Le premier coup de semonce est venu de Punta Arenas, à la pointe australe du pays, la ville natale de Gabriel Boric, le président de la République en place depuis mars favorable au référendum. Avec le décalage horaire d’une heure avec le Nord, les dépouillements des premiers bureaux de vote donnaient le rechazo («rejet») en tête. Un signe avant-coureur qui allait préfigurer le reste de la soirée. Quatre-vingt-dix minutes après la clôture du scrutin, à 18 heures, l’issue ne faisait plus de doutes. Le «non» l’emportait largement avec près de vingt points d’avance (62 % à l’heure d’écrire ces lignes).

Incertitude du lendemain

Dès 20 heures, les partisans du rechazo, qui avaient abandonné la rue au camp d’en face durant la campagne, envahissaient les artères des métropoles de tout le pays à Concepción, Temuco ou à Puerto Montt pour célébrer leur indiscutable victoire. A Santiago, près de Providencia, dans l’est de la ville, Arturo, 51 ans, libraire, défile avec ses enfants qui portent des drapeaux chiliens au milieu d’un concert de klaxons. «C’est le Chili qu’on aime. Uni, avec ses différences et qui ne casse rien. Conscient qu’il faut changer la Constitution mais pas à n’importe quel prix.»

Deux jours plus tôt, Nicola, 34 ans, réalisateur de film, militant de l’apruebo, faisait part de ses doutes à Libération : «Si ce référendum était un vote sans obligation, le “oui” aurait plus de chances. L’apruebo a une cause, une capacité à mobiliser, une raison d’être. L’électeur du rechazo, lui, est motivé par la peur, par l’incertitude du lendemain et de la fin du mois, pas par l’émerveillement d’un nouveau cycle. En un sens, il est moins mobilisé, ce qui ne veut pas dire qu’il n’ira pas voter.»

Après les émeutes de 2019, le vote d’octobre 2020 en faveur d’un processus constituant (78% de oui) et l’élection de Boric à la tête du pays en décembre dernier, le camp du rechazo a repris des couleurs. «D’Arica à Magallanes [du Nord au Sud, ndlr], le peuple a parlé», fanfaronnait devant les micros Ximena Rincón, militante démocrate-chrétienne et ancienne présidente du Sénat. «Le rechazo s’est clairement imposé. Les Chiliens, sans aucun doute, souhaitent une nouvelle Constitution, mais ils en veulent une qui nous concerne tous

Inexpérience des ministres

Les sondages, interdits ces quinze derniers jours, indiquaient encore il y a deux semaines 15% d’indécis et une dizaine de points en faveur du «non». Les abstentionnistes du scrutin présidentiel de l’an dernier (53% au premier tour ; 44% au second) ont clairement choisi leur camp, même si sur tout le territoire l’apruebo fait 200 000 voix de plus que le score du chef de l’Etat, Gabriel Boric. «J’ai voté blanc, défend Carolina, 26 ans, coiffeuse croisée près d’un bureau de vote dans le centre de la capitale. Cette prétendue nouvelle Constitution ne changera rien à ma vie. Ce qui me préoccupe ? La fin du mois, comment je vais y arriver et assurer les besoins de ma fille…»

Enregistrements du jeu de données

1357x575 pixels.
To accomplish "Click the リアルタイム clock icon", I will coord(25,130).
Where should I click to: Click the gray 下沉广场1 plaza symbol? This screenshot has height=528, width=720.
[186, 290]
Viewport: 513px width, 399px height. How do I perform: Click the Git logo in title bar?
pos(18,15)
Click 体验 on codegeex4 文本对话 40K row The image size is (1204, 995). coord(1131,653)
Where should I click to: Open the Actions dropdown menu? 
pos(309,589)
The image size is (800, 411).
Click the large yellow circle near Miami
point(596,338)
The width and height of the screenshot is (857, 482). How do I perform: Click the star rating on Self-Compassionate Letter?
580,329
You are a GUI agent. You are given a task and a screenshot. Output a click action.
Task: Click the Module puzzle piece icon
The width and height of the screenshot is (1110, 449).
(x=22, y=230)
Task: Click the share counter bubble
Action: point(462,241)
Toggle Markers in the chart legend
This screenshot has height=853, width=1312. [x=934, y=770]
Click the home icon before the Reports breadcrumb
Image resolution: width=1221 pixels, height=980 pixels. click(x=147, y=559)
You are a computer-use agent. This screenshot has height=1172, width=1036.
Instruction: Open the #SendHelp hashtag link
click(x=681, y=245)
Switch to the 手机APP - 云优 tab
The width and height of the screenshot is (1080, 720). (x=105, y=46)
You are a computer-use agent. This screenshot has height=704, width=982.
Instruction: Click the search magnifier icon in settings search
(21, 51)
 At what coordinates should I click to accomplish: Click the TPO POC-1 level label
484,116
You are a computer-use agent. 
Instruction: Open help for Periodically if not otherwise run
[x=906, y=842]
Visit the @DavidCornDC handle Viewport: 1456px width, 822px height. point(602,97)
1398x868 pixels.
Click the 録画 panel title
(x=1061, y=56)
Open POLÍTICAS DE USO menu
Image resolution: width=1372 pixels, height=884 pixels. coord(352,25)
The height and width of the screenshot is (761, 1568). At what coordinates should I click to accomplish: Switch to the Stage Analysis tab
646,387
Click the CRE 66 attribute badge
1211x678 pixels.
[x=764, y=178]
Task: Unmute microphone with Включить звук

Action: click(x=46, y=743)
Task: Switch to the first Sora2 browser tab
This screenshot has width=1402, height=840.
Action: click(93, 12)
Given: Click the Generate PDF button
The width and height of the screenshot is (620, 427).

◆ Exercices ◆
(A) Extrayez de la sélection le passage qui commence à « Le premier coup » et se termine à « d’écrire ces lignes). », sans rien y modifier.
(B) Traduisez en anglais la phrase suivante de la sélection : « Un signe avant-coureur qui allait préfigurer le reste de la soirée. »

◆ Corrigés ◆
(A)
Le premier coup de semonce est venu de Punta Arenas, à la pointe australe du pays, la ville natale de Gabriel Boric, le président de la République en place depuis mars favorable au référendum. Avec le décalage horaire d’une heure avec le Nord, les dépouillements des premiers bureaux de vote donnaient le rechazo («rejet») en tête. Un signe avant-coureur qui allait préfigurer le reste de la soirée. Quatre-vingt-dix minutes après la clôture du scrutin, à 18 heures, l’issue ne faisait plus de doutes. Le «non» l’emportait largement avec près de vingt points d’avance (62 % à l’heure d’écrire ces lignes).

(B) A warning sign that would foreshadow the rest of the evening.